═══ Source information

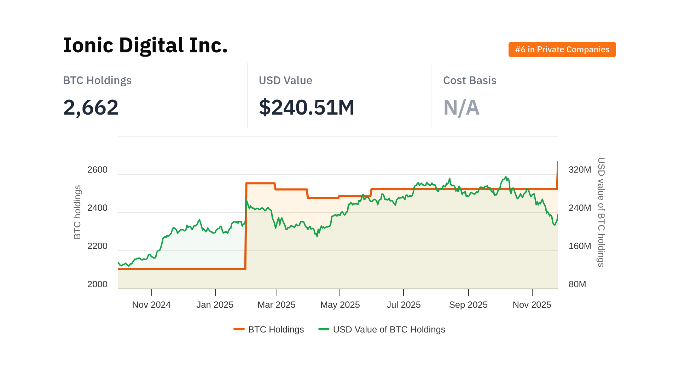Click the Ionic Digital Inc. title
The height and width of the screenshot is (382, 679).
pos(145,45)
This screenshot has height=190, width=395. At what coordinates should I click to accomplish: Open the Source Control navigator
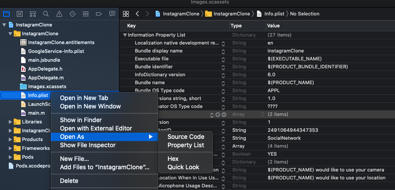[x=19, y=14]
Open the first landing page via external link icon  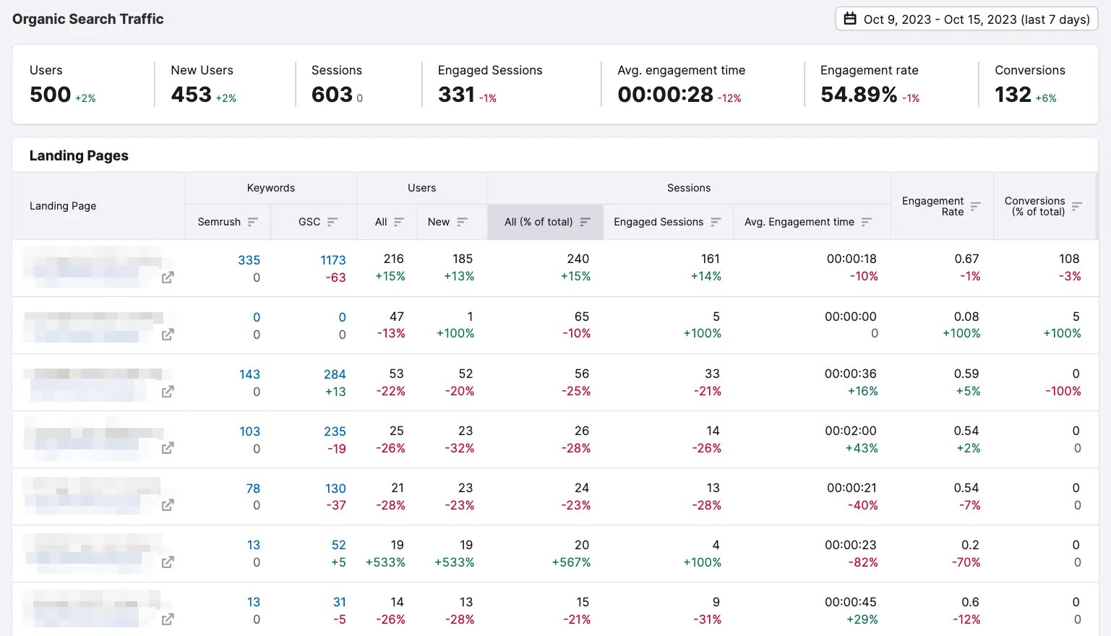click(x=167, y=278)
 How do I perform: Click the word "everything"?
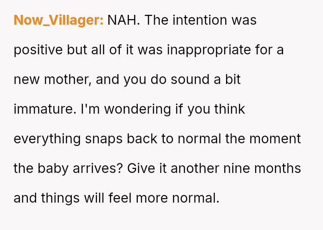pyautogui.click(x=48, y=139)
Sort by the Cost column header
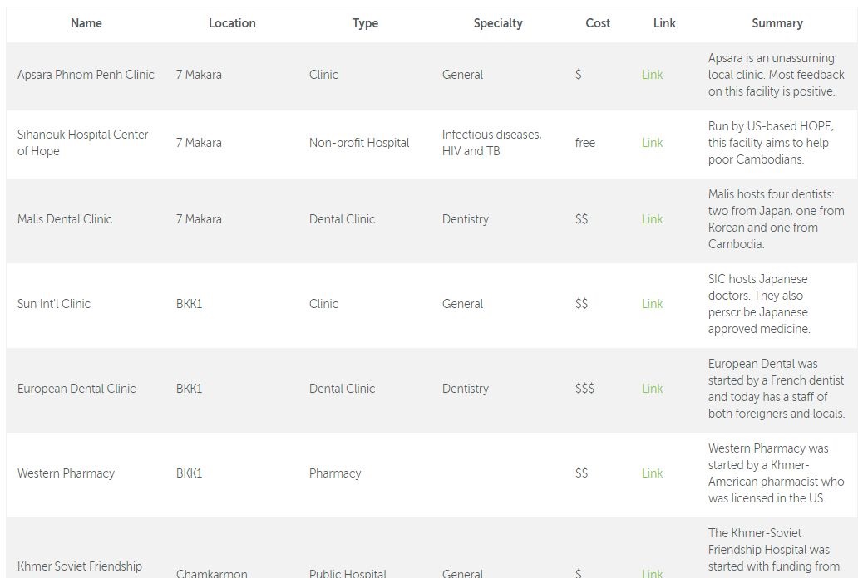863x578 pixels. 598,23
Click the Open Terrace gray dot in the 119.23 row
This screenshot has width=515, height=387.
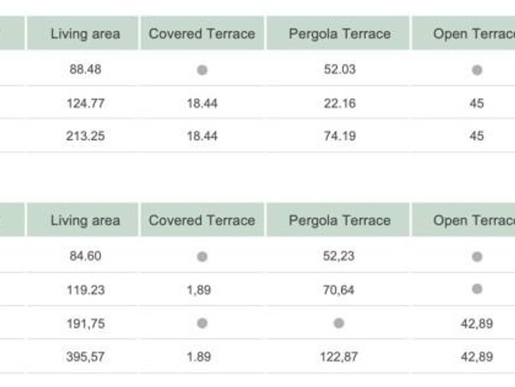click(477, 289)
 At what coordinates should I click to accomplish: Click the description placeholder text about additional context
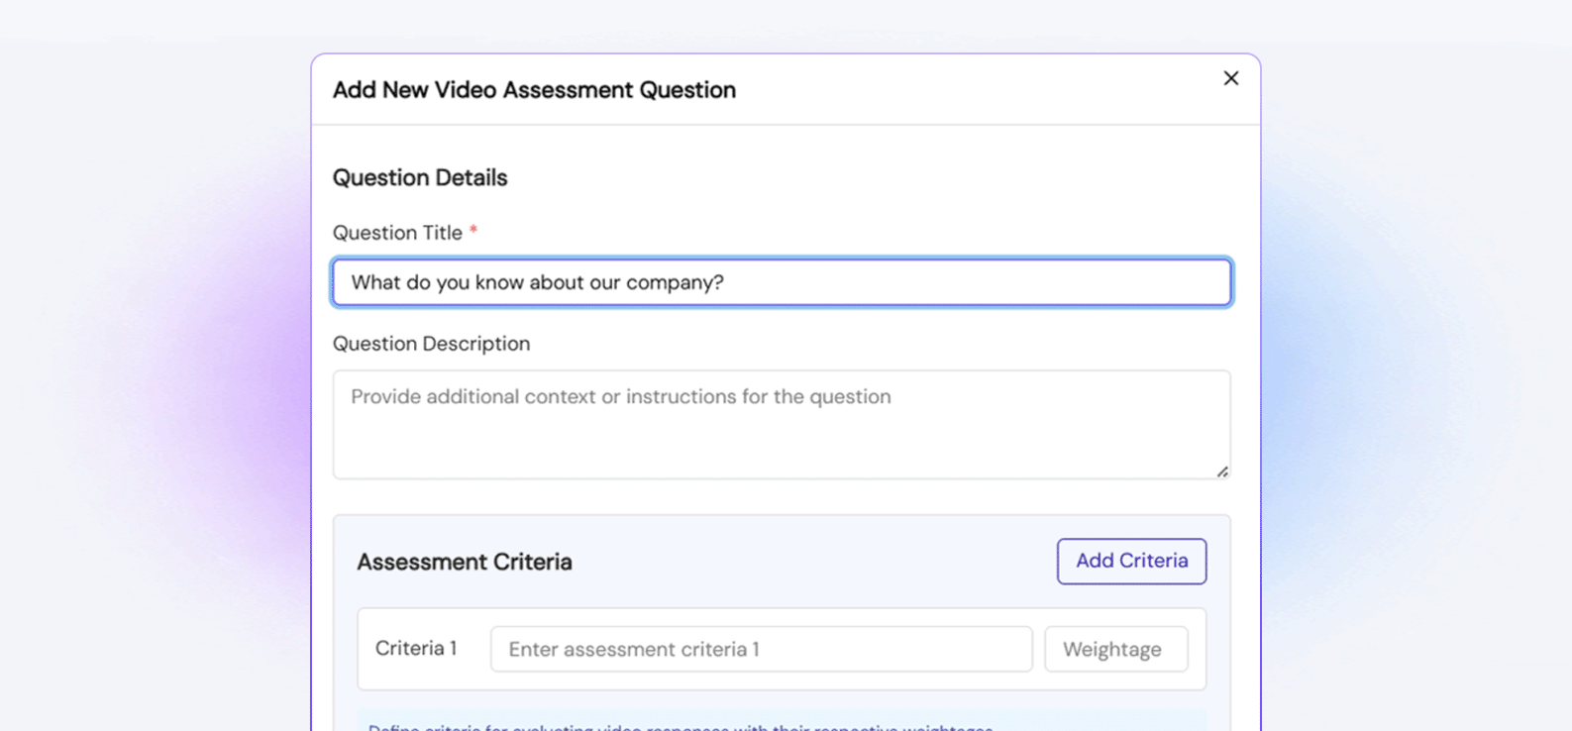(x=621, y=397)
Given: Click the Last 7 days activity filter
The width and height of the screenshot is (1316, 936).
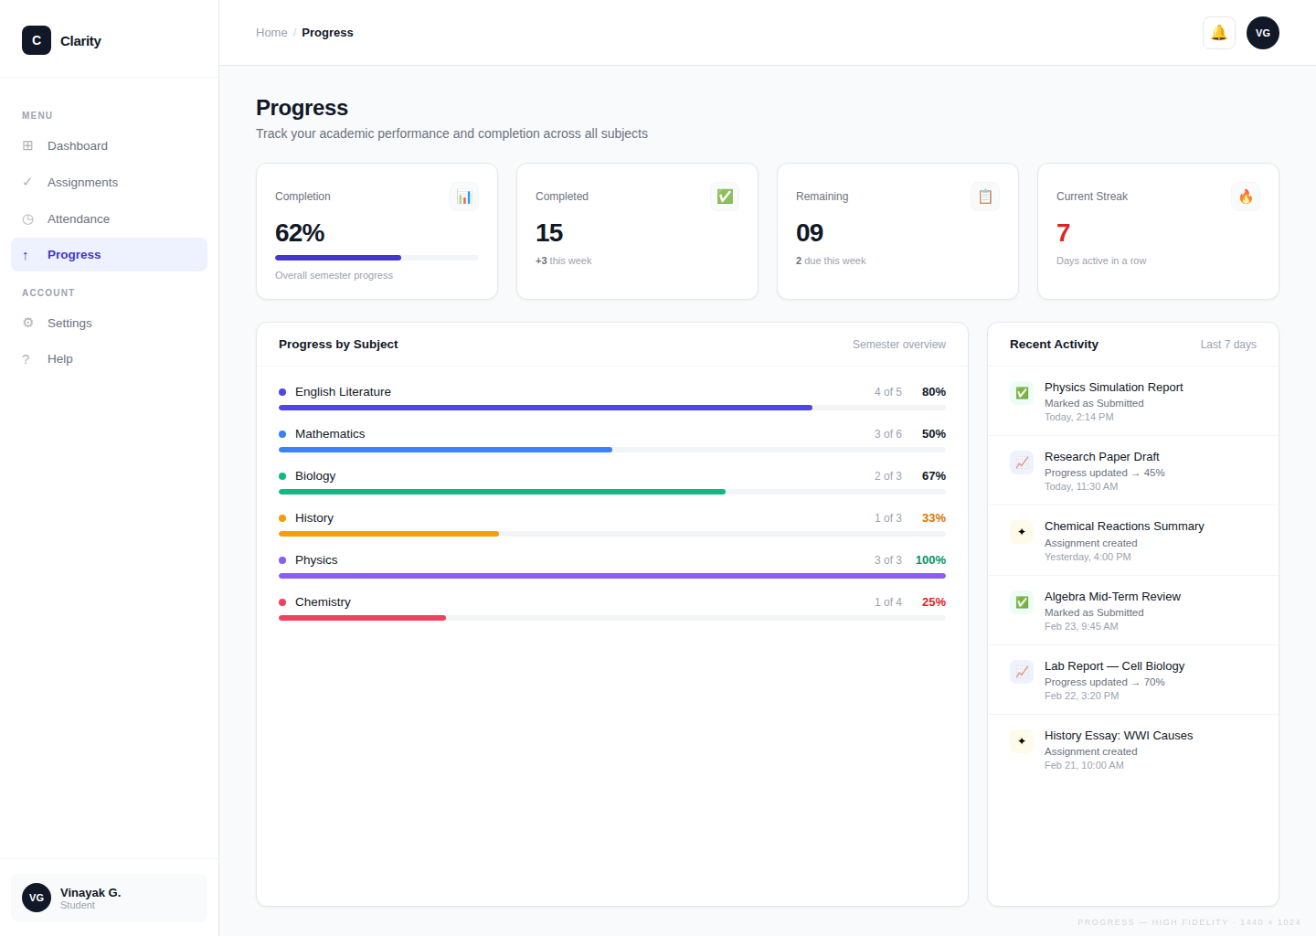Looking at the screenshot, I should 1228,344.
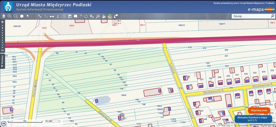Screen dimensions: 276x127
Task: Click the Wypróbuj mnie button
Action: coord(259,110)
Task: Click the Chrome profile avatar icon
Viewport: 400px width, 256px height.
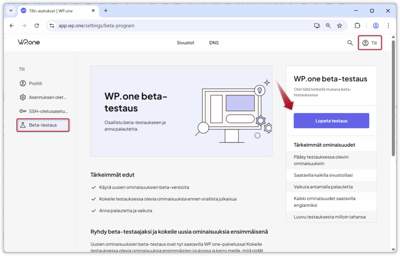Action: (x=375, y=26)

══════

Exercise objective. An exact copy is needed of the lines running from the one with "Sort by the Cost column header" through the end of the data above, and of those lines only, without pictures.

The answer.
Sort by the Cost column header
863x578 pixels. 598,23
Click the Open Terrace gray dot in the 119.23 row
This screenshot has width=515, height=387.
click(477, 289)
 At what coordinates should I click to accomplish: Click the description placeholder text about additional context
(x=621, y=397)
Given: Click the Last 7 days activity filter
The width and height of the screenshot is (1316, 936).
Looking at the screenshot, I should 1228,344.
Screen dimensions: 276x127
Task: Click the Wypróbuj mnie button
Action: coord(259,110)
Task: Click the Chrome profile avatar icon
Viewport: 400px width, 256px height.
Action: (x=375, y=26)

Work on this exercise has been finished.